I know those peoples will laugh in delight knowing that they managed to fool me. Just so you know, those things that you managed to squeeze from me did not burn a hole in my purse at all but it breaks my heart to know that you people are behaving like uncivilized morons.
Folks, those things that I mentioned up there, it's not even an ounce of problems that left me baffle. There are few others that I just don't know how to begin jotting down. Maybe I just wanna let it stay in my head for a while longer and hope for the best.
I promised myself from now on, I refuse to let this thing get the best of me. I choose to leave it to Allah the Al Mighty, as I solemnly believe no one knows what's best for us and what lie ahead than the Mighty Creator..well.."what goes around comes around"

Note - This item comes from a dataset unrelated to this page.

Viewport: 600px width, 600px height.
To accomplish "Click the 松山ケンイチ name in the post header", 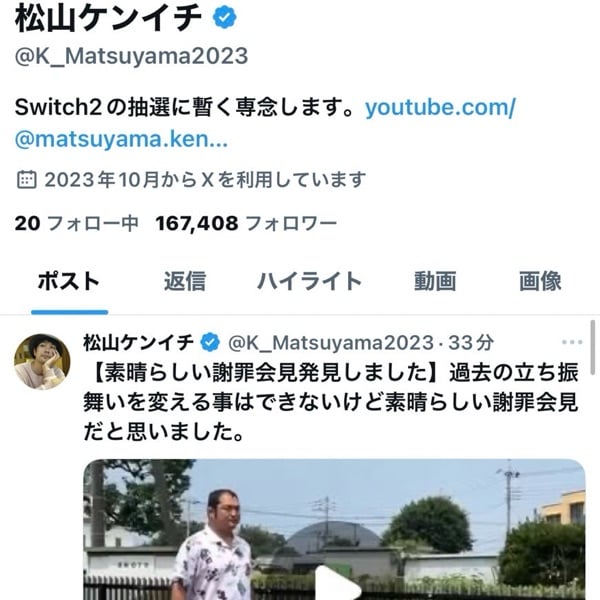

Before I end this entry, I would like to take this opportunity to tell my 'cess that I am very sorry and glad it's just a misunderstanding. Thank you for saying it wasn't meant for me. Don't get me wrong but as promised I didn't go through your stuff anymore but a sacred dove spread the news to me. My sincere apology again to you my 'cess and forgive me for being silly! Hence please take note that if you happen to read my previous entry, rest assured that it's not in any way realted to you. It's merely a coincidence. Thnx again! emmuaxxx & huge bearly hugz for you..
For my beloved bffl, my online bestfriend, who is dangerously sweet and my sisters..Thank you for cheering me up and helping me to get through this ordeal. Thank you for willing to be tormented by me with all the foolishness and for wasting your time and energy to help me uplift my spirit high again. Sorry to drag you all into my problems. Thank you all for being there when I'm in need, God bless.. xoxoxo*big group hugz*
Dearest pepz, don't simply thank God for the vast blessing, but show your thankfulness by being a blessing to others. I believe that when things aren't working as we expect them to be, it could be GOD way to make us grow. Bear in mind, the process may not be easy, but will certainly bring out the best in us..Have faith in The Creator folks!
Got to leave now..Take care, stay safe & be good aite! Toodles>>>EWey!!!

































my sweet sister luv u so much..stay cool ya..really appreaciate wif our relationship.u r very gud sis and gud listener for me.One of the person that i really trust in my life is U my pretty sis.Thanks for being my sweety sis till now and always cheering me up when i have a problem.Im really appreciate it and sorry if i've done any mistakes.Thanks po eberitink.